═════ RECORDS TO USE

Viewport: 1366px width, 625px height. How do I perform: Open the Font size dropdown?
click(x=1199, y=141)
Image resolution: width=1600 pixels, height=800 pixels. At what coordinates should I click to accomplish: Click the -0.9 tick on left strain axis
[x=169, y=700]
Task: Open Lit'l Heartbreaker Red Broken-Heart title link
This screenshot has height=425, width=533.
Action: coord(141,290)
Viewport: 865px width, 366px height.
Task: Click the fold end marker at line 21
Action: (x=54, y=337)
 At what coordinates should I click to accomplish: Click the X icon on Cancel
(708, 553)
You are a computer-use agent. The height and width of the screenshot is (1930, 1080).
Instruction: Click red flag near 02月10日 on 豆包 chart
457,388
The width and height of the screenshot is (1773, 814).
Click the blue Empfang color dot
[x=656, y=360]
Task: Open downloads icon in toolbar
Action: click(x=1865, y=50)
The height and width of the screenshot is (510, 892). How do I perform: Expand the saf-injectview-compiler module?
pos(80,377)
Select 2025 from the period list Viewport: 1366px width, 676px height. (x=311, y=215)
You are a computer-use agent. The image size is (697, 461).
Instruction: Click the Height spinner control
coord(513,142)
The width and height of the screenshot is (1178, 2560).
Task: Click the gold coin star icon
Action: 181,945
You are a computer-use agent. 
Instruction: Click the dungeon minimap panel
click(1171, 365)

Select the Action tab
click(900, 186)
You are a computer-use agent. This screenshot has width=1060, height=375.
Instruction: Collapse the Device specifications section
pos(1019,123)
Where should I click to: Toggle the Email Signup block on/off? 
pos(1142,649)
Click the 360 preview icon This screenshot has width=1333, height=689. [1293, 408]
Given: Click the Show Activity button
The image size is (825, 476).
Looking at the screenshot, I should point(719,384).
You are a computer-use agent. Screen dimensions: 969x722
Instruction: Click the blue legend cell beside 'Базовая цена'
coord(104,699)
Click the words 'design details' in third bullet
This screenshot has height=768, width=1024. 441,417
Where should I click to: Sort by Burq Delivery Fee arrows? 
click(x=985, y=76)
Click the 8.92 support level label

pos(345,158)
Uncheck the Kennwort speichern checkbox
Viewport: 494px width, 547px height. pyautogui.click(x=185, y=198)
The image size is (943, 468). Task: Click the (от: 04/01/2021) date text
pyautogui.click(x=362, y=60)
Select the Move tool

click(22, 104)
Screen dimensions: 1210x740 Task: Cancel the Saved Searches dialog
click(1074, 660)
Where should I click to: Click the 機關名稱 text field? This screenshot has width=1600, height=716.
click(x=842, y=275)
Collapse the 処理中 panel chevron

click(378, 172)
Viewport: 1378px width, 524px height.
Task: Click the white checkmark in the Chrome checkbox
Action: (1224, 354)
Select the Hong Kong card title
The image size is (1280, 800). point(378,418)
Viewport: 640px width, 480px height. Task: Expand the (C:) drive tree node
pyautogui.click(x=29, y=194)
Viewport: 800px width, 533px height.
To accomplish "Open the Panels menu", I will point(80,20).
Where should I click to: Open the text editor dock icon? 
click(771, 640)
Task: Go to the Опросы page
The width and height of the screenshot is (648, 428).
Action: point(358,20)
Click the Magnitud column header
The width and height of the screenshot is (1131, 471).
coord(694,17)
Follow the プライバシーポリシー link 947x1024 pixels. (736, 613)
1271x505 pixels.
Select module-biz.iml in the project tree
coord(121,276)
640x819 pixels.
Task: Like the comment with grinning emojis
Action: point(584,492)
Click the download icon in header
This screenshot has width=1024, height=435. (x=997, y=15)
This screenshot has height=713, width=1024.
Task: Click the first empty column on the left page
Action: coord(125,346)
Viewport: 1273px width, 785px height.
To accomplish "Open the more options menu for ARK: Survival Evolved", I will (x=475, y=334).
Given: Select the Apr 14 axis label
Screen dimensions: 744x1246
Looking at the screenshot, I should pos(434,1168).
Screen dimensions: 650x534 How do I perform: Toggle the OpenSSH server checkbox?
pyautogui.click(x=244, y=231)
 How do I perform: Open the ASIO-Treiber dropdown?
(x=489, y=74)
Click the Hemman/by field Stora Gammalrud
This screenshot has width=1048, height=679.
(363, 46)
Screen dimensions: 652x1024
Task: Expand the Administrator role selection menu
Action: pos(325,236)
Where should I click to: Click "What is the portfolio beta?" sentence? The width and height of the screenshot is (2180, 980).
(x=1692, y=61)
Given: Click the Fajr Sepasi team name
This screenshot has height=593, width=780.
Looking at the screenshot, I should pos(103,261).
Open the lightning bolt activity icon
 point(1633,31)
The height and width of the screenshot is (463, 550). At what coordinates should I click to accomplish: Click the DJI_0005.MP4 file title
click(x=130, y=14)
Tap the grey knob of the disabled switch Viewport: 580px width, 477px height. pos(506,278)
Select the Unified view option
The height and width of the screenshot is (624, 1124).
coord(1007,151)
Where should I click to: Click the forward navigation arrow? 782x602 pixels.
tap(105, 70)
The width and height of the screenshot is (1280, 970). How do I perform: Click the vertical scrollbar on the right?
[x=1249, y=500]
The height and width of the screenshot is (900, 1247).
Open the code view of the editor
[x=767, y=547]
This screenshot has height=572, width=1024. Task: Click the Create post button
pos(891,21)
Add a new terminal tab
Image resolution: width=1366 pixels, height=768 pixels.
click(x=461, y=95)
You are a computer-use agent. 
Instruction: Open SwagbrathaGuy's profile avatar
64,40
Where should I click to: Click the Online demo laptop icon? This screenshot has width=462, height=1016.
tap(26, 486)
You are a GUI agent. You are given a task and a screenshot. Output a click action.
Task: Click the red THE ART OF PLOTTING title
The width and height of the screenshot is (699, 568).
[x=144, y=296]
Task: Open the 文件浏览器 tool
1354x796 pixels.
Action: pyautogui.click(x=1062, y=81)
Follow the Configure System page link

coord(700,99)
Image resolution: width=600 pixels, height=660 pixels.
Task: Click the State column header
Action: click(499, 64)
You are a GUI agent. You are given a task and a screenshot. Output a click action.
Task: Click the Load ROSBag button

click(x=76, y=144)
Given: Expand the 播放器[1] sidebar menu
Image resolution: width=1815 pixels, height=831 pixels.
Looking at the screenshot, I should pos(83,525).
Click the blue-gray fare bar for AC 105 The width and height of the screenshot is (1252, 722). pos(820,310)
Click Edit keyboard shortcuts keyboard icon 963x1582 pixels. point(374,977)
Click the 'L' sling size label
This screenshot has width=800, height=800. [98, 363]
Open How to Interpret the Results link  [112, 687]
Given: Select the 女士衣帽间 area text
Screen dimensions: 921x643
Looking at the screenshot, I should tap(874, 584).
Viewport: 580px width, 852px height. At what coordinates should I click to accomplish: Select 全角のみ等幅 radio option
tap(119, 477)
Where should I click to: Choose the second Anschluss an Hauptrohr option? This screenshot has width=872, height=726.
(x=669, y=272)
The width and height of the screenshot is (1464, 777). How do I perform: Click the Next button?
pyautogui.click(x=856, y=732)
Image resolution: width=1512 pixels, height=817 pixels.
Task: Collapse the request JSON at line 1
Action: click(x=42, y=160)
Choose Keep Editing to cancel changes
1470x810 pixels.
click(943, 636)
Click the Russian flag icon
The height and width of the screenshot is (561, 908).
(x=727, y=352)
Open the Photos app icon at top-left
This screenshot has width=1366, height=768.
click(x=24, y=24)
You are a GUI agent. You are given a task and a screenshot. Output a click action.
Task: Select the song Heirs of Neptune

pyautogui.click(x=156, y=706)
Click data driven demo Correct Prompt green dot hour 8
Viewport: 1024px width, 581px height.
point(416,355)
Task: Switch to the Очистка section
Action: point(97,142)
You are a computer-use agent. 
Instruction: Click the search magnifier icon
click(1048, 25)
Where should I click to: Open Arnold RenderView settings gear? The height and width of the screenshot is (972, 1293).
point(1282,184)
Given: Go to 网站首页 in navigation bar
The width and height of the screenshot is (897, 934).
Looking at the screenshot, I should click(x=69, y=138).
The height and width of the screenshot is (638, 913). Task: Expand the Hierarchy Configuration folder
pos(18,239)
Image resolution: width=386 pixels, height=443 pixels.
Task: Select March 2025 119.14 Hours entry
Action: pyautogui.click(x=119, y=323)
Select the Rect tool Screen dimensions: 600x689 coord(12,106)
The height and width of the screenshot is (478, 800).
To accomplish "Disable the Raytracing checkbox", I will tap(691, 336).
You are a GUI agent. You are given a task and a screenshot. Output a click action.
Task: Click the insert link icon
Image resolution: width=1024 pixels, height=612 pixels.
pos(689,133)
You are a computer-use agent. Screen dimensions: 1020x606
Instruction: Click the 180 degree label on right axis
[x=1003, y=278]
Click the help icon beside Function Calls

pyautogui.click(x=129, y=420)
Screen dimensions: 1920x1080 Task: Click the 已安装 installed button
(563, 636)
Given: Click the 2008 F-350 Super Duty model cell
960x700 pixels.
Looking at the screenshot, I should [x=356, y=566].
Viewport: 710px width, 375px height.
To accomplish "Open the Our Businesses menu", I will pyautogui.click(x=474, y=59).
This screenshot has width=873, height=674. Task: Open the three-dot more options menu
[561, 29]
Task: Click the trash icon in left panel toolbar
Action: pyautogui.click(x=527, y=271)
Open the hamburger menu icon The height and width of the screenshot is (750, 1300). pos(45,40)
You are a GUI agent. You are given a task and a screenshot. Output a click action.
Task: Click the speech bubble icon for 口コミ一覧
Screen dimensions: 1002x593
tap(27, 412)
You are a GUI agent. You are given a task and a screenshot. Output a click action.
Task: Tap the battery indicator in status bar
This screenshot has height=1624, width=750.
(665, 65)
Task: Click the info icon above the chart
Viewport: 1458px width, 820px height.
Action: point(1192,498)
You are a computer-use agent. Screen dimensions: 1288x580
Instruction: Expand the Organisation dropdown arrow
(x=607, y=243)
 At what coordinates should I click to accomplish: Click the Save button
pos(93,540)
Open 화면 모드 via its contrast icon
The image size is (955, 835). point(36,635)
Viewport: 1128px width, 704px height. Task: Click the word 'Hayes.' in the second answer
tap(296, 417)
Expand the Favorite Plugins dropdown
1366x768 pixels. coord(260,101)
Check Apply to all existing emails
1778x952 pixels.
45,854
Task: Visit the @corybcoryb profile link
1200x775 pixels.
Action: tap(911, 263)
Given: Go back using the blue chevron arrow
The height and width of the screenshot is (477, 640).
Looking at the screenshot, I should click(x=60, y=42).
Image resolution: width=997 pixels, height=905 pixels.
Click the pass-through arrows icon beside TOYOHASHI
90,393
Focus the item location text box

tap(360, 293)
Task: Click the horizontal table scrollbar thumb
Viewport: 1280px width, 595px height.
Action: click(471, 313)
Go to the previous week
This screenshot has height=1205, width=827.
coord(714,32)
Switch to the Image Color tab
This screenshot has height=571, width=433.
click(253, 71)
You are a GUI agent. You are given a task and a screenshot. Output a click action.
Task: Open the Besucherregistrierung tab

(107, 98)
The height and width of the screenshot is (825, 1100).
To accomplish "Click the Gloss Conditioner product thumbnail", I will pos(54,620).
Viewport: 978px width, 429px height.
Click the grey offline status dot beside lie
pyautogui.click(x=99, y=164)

══════════

■ **WHAT THIS TASK INVOLVES**
Please give an exact copy of the lines above, beginning with the line containing "You are a computer-use agent. Screen dimensions: 1020x606" and running through the line containing "You are a computer-use agent. Screen dimensions: 1288x580", and of no other lines.

■ **SOLUTION FOR THIS EXERCISE**
You are a computer-use agent. Screen dimensions: 1020x606
Instruction: Click the 180 degree label on right axis
[x=1003, y=278]
Click the help icon beside Function Calls

pyautogui.click(x=129, y=420)
Screen dimensions: 1920x1080 Task: Click the 已安装 installed button
(563, 636)
Given: Click the 2008 F-350 Super Duty model cell
960x700 pixels.
Looking at the screenshot, I should [x=356, y=566].
Viewport: 710px width, 375px height.
To accomplish "Open the Our Businesses menu", I will pyautogui.click(x=474, y=59).
This screenshot has width=873, height=674. Task: Open the three-dot more options menu
[561, 29]
Task: Click the trash icon in left panel toolbar
Action: pyautogui.click(x=527, y=271)
Open the hamburger menu icon The height and width of the screenshot is (750, 1300). pos(45,40)
You are a GUI agent. You are given a task and a screenshot. Output a click action.
Task: Click the speech bubble icon for 口コミ一覧
Screen dimensions: 1002x593
tap(27, 412)
You are a GUI agent. You are given a task and a screenshot. Output a click action.
Task: Tap the battery indicator in status bar
This screenshot has height=1624, width=750.
(665, 65)
Task: Click the info icon above the chart
Viewport: 1458px width, 820px height.
Action: point(1192,498)
You are a computer-use agent. Screen dimensions: 1288x580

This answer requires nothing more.